Stored records:

====

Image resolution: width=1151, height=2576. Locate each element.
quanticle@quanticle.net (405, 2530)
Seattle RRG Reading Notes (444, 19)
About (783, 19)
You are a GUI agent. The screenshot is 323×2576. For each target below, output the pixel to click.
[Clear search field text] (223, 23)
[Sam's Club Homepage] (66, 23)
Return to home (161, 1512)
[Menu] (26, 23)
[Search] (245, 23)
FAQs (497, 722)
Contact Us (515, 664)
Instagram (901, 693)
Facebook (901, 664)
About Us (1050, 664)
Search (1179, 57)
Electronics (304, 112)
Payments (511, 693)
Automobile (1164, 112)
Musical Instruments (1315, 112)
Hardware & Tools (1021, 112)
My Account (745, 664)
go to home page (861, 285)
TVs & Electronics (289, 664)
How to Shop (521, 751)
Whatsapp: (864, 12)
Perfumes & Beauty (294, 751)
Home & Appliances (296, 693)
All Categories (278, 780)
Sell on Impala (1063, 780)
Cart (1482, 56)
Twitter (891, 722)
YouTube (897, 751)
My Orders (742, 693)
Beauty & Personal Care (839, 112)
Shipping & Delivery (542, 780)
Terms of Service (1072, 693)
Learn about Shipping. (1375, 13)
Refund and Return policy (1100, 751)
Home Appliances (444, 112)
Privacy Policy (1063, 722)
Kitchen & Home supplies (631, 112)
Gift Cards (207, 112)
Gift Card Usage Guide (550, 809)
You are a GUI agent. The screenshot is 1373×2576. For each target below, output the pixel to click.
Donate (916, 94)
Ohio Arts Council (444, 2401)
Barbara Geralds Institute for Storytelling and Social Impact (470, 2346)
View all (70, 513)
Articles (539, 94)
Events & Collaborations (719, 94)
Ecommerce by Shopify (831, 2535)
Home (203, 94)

====

◆ Aim of the exercise:
Lines with "screenshot" in the records above: copy every one of them.

◆ Response for this exercise:
You are a GUI agent. The screenshot is 323×2576. For each target below, output the pixel to click.
You are a GUI agent. The screenshot is 1373×2576. For each target below, output the pixel to click.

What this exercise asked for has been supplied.